Physical therapy focuses on improving the baby’s range of motion and strengthening neck muscles, particularly if torticollis is present. Techniques include:
Stretching exercises: Help to lengthen tight muscles and promote even head movement.
Repositioning strategies: Educate parents on methods to reduce pressure on flat areas during sleep and play.
Tummy time: Encourage activities where the baby lies on their stomach, reducing pressure on the back of the head and strengthening upper body muscles.
Occupational therapists take a holistic approach, working on the baby’s developmental milestones and integrating head shape improvement into daily routines:
Developmental support: Guide parents in stimulating movement and encouraging sensory exploration.
Adaptive equipment: Suggest items like positioning pillows to alleviate pressure during rest.
Feeding positioning: Teach optimal techniques for reducing head pressure during feeding sessions.

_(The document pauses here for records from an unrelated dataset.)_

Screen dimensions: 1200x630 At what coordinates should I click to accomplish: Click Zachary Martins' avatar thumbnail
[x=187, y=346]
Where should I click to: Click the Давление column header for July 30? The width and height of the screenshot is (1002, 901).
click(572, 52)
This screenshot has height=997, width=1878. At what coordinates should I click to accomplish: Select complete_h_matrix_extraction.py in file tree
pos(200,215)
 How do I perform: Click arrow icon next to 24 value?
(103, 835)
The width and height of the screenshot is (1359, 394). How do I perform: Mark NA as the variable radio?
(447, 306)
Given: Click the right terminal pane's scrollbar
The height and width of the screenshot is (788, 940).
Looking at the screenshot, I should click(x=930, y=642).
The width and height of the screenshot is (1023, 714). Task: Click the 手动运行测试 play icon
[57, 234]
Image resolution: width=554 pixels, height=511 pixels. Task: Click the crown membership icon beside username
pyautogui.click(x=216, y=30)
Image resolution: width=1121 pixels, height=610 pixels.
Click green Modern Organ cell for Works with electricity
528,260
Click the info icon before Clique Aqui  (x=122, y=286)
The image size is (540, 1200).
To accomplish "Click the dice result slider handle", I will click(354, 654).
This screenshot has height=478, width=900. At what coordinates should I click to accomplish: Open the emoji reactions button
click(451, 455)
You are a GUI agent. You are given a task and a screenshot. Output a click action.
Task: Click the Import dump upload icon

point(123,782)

In moderate to severe cases of plagiocephaly, cranial orthotic helmets may be recommended. These custom-fitted devices gently guide the baby’s skull into a more symmetrical shape as it grows.
Helmets are most effective when started between 4 and 12 months of age when the skull is still malleable.
Your pediatrician or therapist will assess the baby’s condition and refer you to an orthotist for helmet evaluation and fitting.
Helmets are typically worn for 20-23 hours a day over several months, with regular adjustments to ensure proper fit and effectiveness.
If you notice uneven head shapes, limited neck movement, or persistent flat spots, consult a pediatrician. Early intervention, typically before six months of age, offers the best outcomes. A team approach that includes pediatricians, physical therapists, occupational therapists, and orthotists ensures comprehensive care for your child.